The heart and kernel of the parable is verse 40... 'whatever you did for one of the least of these brothers of mine, you did for me'. Some commentators limit the scope of Jesus' teaching about the hungry, thirsty, estranged, naked, sick and imprisoned to those within Christianity and especially to the first and early Christians who suffered a lot for witnessing for Jesus. This interpretation takes the brothers to be the first Christian apostles and evangelists who did indeed suffer hardship. Saul imprisoned Christians before his conversion, for example. Hebrews 11 lists a historical record of the persecution of true followers of God in both Old and New Testament times. Peter and John were imprisoned. Paul says he went hungry and naked at times, hounded out of towns and cities for preaching the Gospel. The criterion of the final judgement here is response to the Gospel and treatment of Christ's own followers and ambassadors and servants. Where does ISIS stand here then with its beheadings and crucifixions? What about the unequal treatment of Christians in Islamic countries? And sadly, we must also ask, what about Christians in this country of ours now where we are marginalised and disregarded? The goats are those who have not embraced the Gospel and its messengers and have no idea that they have offended God and rejected Christ.

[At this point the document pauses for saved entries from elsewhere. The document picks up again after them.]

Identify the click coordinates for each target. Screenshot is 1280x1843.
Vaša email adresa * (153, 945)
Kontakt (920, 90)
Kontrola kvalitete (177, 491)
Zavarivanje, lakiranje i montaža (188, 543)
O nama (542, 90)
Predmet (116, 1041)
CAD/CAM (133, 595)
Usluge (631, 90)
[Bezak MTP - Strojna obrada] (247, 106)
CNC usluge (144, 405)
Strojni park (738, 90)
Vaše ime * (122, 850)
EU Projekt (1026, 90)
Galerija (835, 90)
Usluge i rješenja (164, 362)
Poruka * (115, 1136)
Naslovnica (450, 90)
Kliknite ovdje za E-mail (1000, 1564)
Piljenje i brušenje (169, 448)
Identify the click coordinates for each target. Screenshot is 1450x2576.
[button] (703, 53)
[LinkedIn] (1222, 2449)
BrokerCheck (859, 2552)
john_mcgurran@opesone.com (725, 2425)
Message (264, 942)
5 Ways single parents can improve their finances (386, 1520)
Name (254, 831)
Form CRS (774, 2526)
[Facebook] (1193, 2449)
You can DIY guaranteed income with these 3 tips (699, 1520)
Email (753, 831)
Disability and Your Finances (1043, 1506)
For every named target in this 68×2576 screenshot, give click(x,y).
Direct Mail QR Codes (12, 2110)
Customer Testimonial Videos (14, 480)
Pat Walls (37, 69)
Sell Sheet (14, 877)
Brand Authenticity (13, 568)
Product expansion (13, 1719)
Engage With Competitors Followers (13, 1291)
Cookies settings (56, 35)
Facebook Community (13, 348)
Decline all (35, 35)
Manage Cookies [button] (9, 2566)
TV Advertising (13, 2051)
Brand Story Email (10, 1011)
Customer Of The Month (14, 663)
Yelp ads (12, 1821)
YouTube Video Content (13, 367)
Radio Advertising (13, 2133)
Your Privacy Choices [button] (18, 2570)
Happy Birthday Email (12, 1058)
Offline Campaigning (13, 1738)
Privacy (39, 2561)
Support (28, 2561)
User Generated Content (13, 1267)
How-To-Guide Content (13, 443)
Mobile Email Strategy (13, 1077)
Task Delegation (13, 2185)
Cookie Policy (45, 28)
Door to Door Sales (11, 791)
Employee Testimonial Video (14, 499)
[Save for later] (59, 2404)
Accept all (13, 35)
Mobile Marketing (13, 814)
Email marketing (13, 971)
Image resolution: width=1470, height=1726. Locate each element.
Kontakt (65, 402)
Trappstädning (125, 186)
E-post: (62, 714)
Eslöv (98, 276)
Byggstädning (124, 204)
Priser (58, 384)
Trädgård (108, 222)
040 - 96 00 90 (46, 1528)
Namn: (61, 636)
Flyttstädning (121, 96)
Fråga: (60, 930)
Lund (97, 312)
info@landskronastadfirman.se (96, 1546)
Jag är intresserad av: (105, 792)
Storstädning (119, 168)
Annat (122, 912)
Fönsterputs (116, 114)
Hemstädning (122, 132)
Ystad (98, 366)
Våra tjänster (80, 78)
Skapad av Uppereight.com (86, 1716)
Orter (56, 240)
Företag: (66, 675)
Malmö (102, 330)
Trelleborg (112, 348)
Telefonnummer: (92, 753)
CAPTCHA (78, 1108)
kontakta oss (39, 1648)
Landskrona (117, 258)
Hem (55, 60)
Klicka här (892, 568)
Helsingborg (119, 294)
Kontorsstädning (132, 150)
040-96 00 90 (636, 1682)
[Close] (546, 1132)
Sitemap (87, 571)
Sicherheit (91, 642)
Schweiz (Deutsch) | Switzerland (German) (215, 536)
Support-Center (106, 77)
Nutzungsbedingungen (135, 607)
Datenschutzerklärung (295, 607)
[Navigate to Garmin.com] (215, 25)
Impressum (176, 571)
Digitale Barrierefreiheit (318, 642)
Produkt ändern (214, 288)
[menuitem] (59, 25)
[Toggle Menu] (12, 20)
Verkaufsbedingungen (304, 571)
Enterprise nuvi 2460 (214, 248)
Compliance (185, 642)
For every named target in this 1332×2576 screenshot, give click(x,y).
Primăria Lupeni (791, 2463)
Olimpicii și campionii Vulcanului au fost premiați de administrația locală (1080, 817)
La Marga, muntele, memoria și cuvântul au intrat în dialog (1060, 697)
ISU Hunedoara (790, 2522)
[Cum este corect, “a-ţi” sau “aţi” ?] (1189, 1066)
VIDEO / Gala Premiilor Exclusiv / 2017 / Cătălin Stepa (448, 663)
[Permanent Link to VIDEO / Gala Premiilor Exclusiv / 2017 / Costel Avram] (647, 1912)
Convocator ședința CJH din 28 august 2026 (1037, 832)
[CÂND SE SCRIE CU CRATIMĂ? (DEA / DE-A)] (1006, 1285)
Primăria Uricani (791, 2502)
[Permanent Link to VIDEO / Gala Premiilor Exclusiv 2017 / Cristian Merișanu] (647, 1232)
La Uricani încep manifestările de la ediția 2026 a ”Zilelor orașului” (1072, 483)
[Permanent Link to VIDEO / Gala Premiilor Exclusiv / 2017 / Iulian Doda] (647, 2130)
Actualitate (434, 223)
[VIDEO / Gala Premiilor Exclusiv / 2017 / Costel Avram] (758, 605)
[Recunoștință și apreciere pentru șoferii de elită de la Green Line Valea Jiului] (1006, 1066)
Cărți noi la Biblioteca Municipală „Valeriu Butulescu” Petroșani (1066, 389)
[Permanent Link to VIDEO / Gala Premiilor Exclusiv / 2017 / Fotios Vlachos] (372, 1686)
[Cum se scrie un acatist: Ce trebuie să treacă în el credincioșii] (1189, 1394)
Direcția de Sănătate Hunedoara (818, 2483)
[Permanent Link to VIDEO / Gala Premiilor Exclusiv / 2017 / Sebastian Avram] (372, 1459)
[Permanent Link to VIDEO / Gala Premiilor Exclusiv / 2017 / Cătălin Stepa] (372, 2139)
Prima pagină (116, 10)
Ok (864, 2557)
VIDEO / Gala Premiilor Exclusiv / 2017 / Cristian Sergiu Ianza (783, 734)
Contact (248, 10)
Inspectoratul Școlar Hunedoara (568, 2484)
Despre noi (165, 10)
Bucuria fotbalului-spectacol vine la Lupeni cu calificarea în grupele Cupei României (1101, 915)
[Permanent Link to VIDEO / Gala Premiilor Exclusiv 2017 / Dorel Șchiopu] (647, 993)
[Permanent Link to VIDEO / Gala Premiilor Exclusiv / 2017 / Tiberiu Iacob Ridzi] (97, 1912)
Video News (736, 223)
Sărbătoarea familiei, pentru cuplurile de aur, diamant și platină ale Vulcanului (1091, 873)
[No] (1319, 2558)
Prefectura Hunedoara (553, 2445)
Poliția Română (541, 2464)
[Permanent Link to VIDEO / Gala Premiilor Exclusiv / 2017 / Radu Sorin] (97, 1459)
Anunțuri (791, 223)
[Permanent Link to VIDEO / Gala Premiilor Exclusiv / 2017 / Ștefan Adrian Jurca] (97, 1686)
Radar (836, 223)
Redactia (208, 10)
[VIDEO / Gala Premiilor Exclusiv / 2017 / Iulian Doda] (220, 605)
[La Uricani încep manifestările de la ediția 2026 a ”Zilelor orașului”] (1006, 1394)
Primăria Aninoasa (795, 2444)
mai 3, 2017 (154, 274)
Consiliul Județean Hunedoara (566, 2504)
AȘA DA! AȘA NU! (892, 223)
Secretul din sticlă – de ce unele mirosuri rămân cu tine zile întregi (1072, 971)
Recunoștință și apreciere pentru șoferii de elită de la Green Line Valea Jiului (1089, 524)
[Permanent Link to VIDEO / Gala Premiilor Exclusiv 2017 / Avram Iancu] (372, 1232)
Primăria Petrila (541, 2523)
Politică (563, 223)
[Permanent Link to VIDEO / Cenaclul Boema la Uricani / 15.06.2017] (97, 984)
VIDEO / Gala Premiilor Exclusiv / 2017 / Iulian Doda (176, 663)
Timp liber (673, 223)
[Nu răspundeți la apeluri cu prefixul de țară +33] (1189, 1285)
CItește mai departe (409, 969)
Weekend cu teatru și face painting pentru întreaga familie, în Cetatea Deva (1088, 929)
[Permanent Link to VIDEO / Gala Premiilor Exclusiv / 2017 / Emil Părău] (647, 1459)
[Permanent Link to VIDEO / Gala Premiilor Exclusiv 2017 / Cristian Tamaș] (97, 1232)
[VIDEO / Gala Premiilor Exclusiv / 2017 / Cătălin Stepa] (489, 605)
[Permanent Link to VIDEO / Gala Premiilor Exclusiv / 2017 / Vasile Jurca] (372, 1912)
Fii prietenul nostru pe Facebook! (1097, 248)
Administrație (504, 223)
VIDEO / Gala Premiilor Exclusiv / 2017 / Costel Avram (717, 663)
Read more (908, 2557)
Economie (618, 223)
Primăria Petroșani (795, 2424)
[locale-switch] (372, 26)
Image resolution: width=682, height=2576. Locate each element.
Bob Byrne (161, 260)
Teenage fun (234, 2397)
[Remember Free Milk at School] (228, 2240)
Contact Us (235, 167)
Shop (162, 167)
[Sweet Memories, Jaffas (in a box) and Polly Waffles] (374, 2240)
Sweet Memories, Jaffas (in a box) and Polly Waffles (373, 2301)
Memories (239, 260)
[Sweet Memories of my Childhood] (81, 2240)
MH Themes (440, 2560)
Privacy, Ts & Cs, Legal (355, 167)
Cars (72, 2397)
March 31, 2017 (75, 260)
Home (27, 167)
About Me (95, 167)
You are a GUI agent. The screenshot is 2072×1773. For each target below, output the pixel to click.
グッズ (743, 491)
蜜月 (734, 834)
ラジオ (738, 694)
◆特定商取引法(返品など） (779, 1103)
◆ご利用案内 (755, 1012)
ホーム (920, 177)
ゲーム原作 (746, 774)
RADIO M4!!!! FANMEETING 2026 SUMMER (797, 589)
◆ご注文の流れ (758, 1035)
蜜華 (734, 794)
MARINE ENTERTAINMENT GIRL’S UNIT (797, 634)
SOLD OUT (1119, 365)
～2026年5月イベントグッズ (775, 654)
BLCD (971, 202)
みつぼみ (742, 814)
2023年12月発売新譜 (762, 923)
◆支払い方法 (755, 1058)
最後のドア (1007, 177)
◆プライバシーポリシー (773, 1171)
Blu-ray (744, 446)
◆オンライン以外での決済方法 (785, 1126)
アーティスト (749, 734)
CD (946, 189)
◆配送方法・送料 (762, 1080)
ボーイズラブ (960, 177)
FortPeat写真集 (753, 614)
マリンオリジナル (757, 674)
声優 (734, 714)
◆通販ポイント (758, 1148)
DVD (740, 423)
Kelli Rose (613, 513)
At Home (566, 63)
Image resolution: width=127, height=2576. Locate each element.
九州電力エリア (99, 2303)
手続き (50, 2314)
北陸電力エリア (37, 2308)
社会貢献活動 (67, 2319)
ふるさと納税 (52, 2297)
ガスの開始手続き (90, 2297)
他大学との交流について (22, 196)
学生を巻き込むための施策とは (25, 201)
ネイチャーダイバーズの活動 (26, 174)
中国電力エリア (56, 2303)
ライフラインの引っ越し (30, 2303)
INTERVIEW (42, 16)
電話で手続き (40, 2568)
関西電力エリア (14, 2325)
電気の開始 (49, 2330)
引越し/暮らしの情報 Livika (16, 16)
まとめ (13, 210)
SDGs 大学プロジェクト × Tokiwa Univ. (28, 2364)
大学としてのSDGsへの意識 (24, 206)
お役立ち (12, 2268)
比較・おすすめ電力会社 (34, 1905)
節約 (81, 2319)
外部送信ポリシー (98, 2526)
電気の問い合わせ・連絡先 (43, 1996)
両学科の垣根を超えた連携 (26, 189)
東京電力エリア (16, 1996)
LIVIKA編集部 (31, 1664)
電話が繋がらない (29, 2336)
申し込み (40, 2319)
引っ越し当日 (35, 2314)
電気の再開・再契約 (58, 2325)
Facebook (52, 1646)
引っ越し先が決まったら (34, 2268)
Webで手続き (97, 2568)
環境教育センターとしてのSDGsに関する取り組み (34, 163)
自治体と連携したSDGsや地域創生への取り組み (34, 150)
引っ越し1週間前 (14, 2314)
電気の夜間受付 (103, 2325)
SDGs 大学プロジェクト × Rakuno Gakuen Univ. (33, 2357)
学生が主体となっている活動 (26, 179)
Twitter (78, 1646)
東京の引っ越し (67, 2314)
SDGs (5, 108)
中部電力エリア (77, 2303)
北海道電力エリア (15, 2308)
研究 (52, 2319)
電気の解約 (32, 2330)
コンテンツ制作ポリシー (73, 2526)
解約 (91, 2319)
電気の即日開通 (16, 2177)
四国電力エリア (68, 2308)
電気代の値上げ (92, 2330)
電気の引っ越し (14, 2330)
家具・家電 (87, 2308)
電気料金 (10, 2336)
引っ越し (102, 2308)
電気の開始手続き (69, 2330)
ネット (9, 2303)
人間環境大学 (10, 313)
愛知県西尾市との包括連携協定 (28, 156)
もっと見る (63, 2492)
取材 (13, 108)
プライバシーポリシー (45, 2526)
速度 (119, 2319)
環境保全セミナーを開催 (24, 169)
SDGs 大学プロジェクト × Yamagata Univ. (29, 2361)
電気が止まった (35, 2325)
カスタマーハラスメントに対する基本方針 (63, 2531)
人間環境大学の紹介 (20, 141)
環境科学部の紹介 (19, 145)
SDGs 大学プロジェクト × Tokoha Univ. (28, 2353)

Perhaps you would agree that Jesus' application was wider and that he meant not just Christians under the New Covenant who were hungry, thirsty, estranged, naked, sick and imprisoned – but – any one of God's children anywhere at any time. And so the parable is a stark and even a severe warning that if we claim to be Christians at all, we cannot ignore the needs of those less fortunate than ourselves. We cannot pass by on the other side, we must not despise those who are in poor circumstances, and we must do something to help wherever and whenever we can. Over the years people have come to the manse for money and food or some other need. On the first occasion I have always tried to give something because I have said to myself 'This may be the Lord in disguise – and – even if not – it is one of the least of his brothers or sisters'. If the same person comes back again, I look into the case more critically and try to find out of the £15 for the electricity meter is actually for a drug fix.
The parable of the sheep and goats is one of the greatest inspirations to humanity that have ever been given. It is our Jesus who told the parable. We should not ignore Him in the overall living out of our Christian life and living. We are his agents and witnesses and messengers and it is actions as well as words which count in his sight.